Quand il s’agit de basketball, il semblerait que les joueurs se mettent donc à adopter un comportement visant à sauver un écart construit tout au long du match. Oubliant ainsi que le meilleur moyen de se préserver de l’adversaire serait peut être, de continuer à creuser l’écart.
C’est ainsi que les Wolves ont déjà, à plusieurs reprises, dilapidé des avances très confortables dans la cours de cette série. Toutefois, qui dit Game 5 sur un score de 2-2 en Playoffs, dit enjeu maximal. C’est là que visiblement, la peur de perdre ou de gagner, selon la manière dont vous l’interpréterez peut vous jouer des tours.
Cette nuit, Minnesota avait réussi à construire une avance plus que confortable à l’extérieur. En maîtrise, ils devaient faire face à l’entrée du 4eme quart temps à un push des Grizzlies pour recoller au score. Pourtant, en 2 actions, il semble que Minnesota impose son jeu. Vanderbilt met un contre assassin et sur l’action suivante, Karl Anthony Towns met un 3 points assassin. 92-79, il reste 9min 37 à jouer, tout semble aller pour le mieux.
C’est encore long, mais beaucoup de choses peuvent se passer.

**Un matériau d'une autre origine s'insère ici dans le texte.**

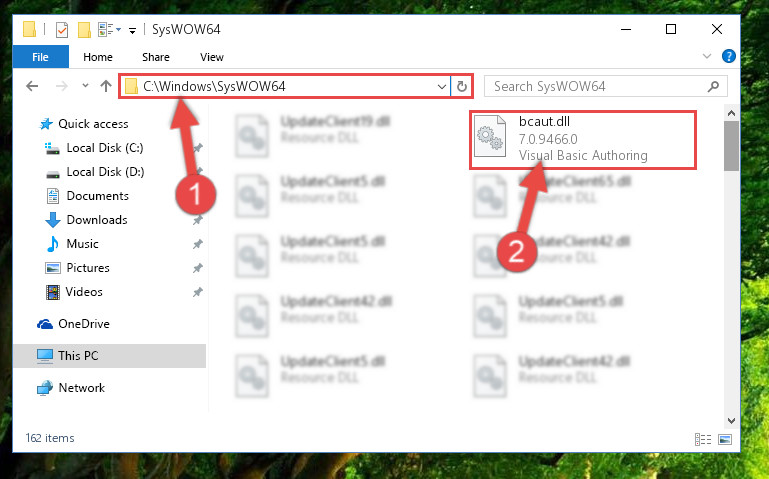The height and width of the screenshot is (479, 769).
Task: Toggle the pin next to Music
Action: pyautogui.click(x=198, y=244)
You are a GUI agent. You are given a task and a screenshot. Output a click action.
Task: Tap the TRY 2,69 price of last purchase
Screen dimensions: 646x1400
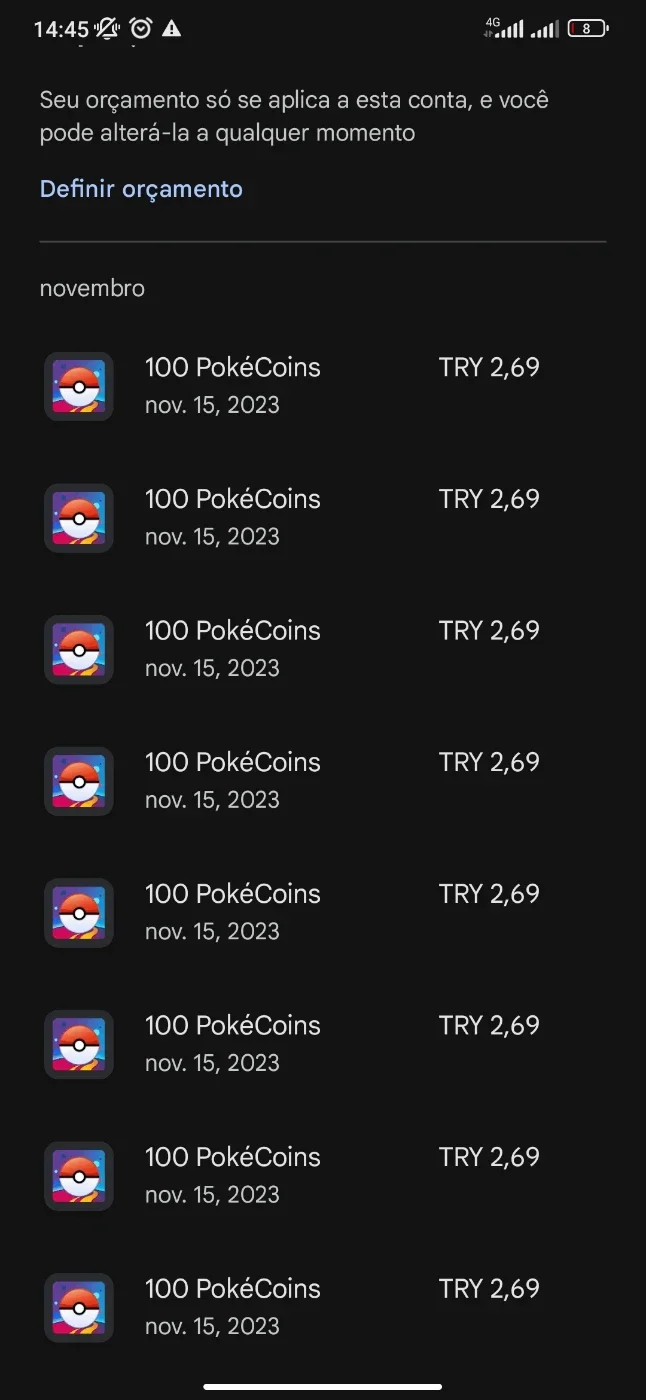coord(489,1288)
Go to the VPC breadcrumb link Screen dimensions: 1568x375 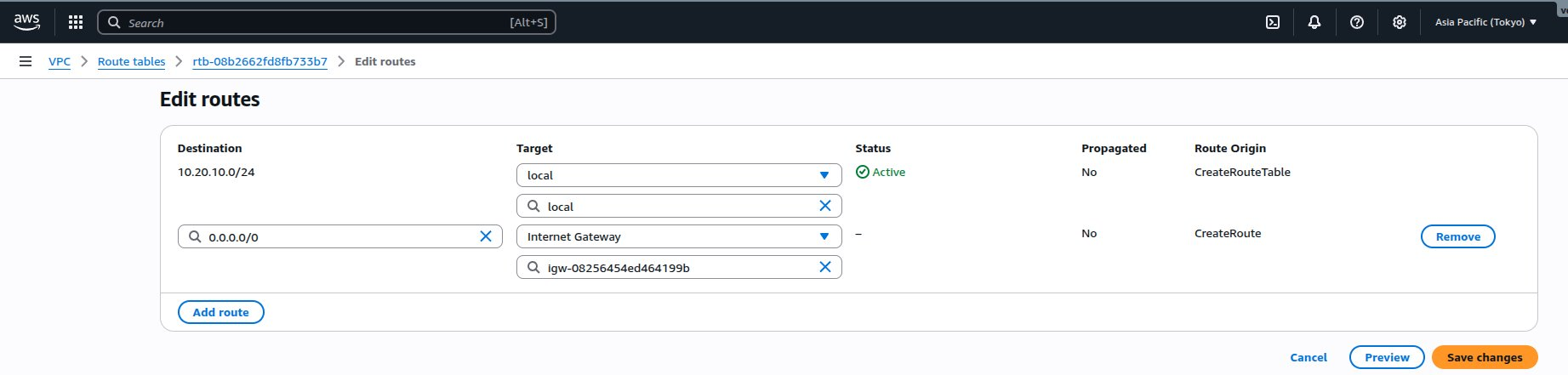point(60,61)
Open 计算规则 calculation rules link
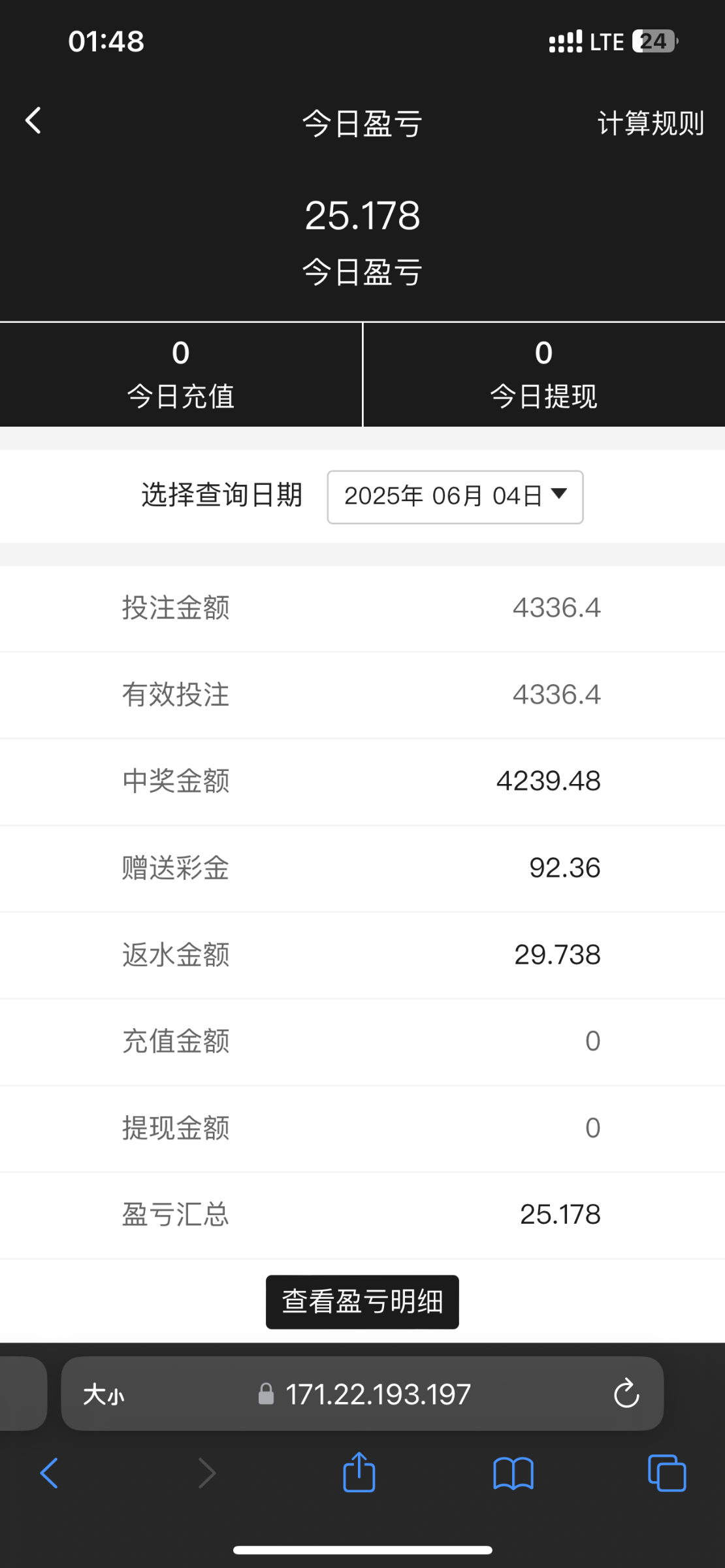 tap(650, 123)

Et c’est effectivement ce qui va se produire, mais pas dans le meilleur sens du terme pour les hommes de Chris Finch :
L’erreur numéro 1 : arrêter d’exécuter
L’obligation d’un collectif qui domine devrait être de continuer à exécuter le même plan, jusqu’à ce que l’adversaire en trouve la faille. Mais comme vous l’aurez compris, il ne fut pas question de tout cela hier soir.

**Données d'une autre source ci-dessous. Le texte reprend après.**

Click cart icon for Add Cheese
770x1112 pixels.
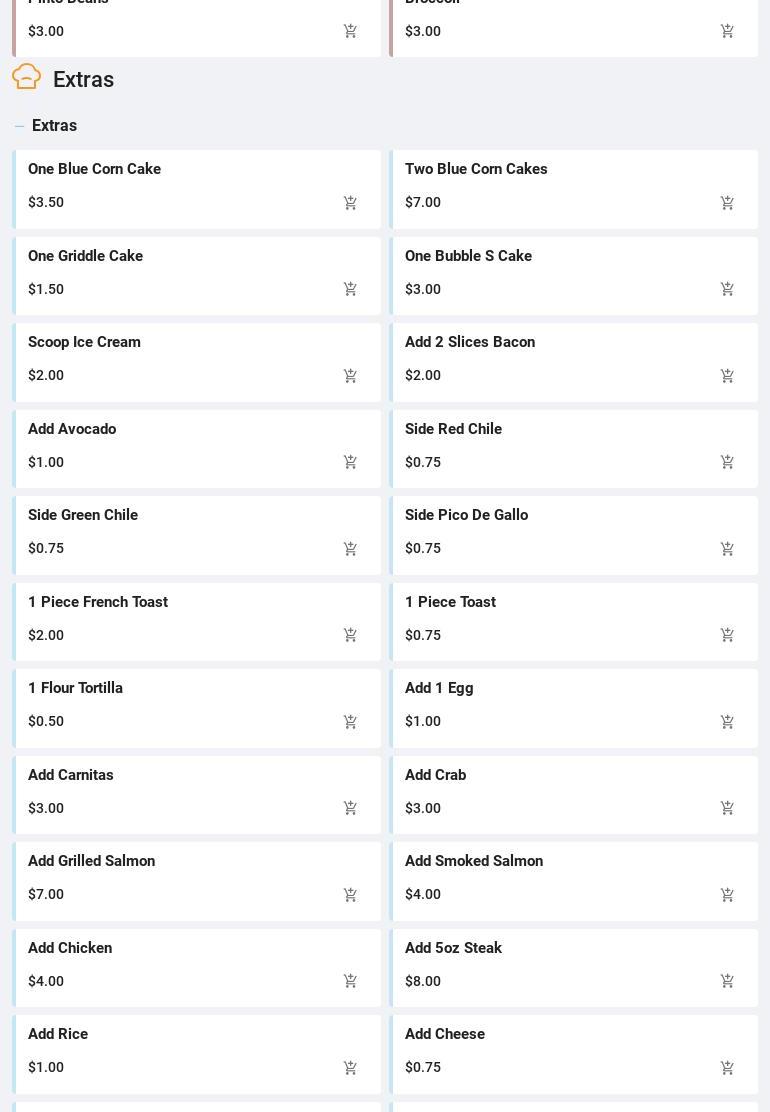click(x=727, y=1068)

Entre le 2e et le 3e quart temps, les Wolves ont fait au mieux pour produire des actions de qualité pour leur joueur. Towns est la tête de proue de l’attaque en tant que finisseur principal, mais surtout, la balle circule et la majorité des tirs marqués (particulièrement dans le 3e) proviennent d’une passe. Minnesota exécute et si tout n’est pas parfait, la volonté collective prend le pas.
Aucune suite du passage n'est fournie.